Put simply, under the right-to-try bill, a death caused by the use of an experimental drug could not be considered by the FDA in deciding whether to approve or reject the therapy. While this may help address pharmaceutical and biotechnology industry concerns that expanded access programs could jeopardize ongoing studies, it is simply unethical at its core.

I’m also worried about the financial, legal, and medical protection afforded to patients and their families under the proposed right-to-try bill. Do patients undergoing right-to-try therapies lose their coverage for hospice? Would insurers be absolved of any responsibility for covering further medical expenses once a patient starts a drug under right-to-try? What if the experimental drug causes hospitalization or leads to additional treatments — who would pay for that?

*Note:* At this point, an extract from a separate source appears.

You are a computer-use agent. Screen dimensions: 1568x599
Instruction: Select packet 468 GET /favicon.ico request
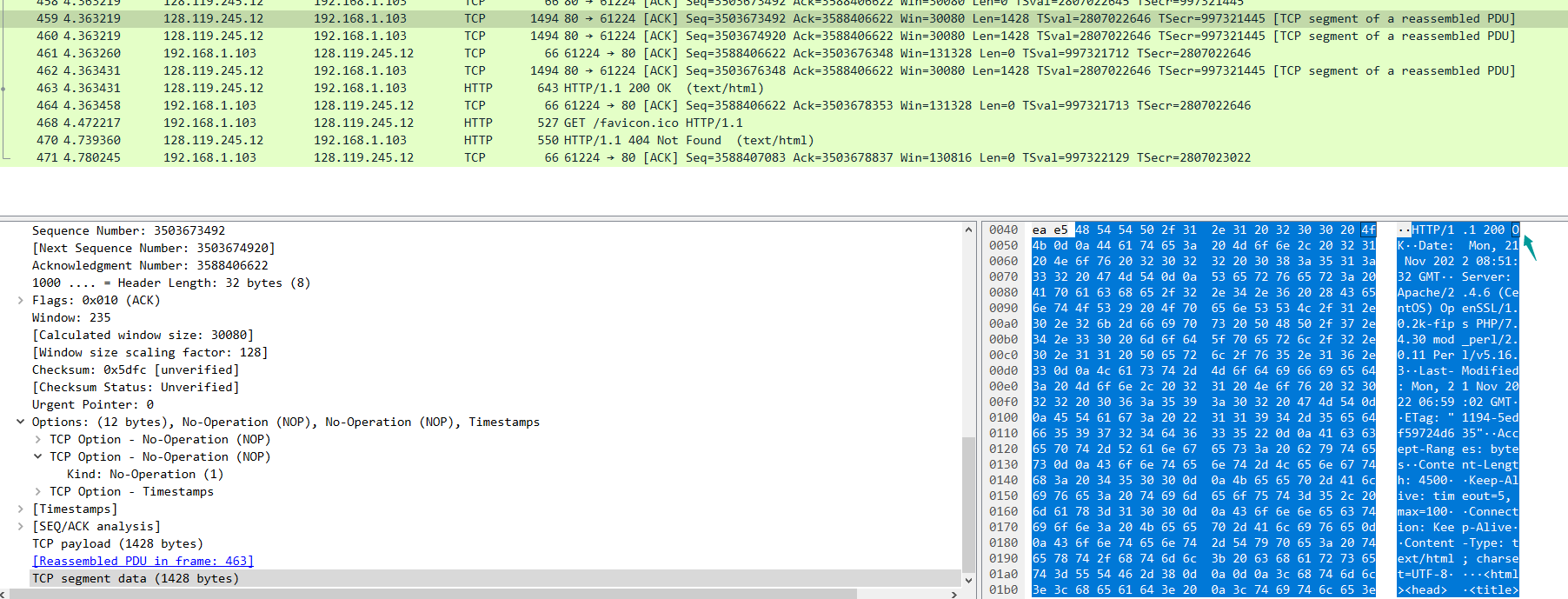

In his testimony, Gottlieb also raised the concern that, if the federal right-to-try was enacted without changes, sponsors and others providing investigational drugs to patients would not be subject to a number of rules and regulations related to clinical trials, premarket approval, and labeling. That would, in essence, preclude the FDA from taking enforcement actions based on those provisions. In other words, cutting out the FDA as a gatekeeper increases the risk of patients being harmed through the peddling of false hope and snake oil.

As I am learning firsthand, being diagnosed with a terminal disease is extremely challenging for patients and their families. Introducing significant new financial, legal, and medical uncertainties via the Right to Try Act would make matters worse.

For nearly a decade, the FDA’s expanded access program has been available for people like me who are fighting life-threatening diseases and who want the option to have access to new therapeutic approaches in a responsible and ethical manner, especially when there is no other FDA-approved treatment option.

And that means we already have a right to try, one that offers greater protection for the already vulnerable individuals who will use it than the new law the president promoted in his State of the Union address. The federal Right to Try Act isn’t a boon for patient rights. In fact, it could dismantle the very safety system that currently protects us — and that would be a disaster.

Michael D. Becker is president and founder of MDB Communications LLC. He previously served as president, chief operating officer, chief financial officer, and director for several publicly traded biotechnology companies, including Cytogen, VioQuest Pharmaceuticals, and Relmada Therapeutics. He describes his fight with oropharyngeal cancer in “A Walk with Purpose: Memoir of a Bioentrepreneur.”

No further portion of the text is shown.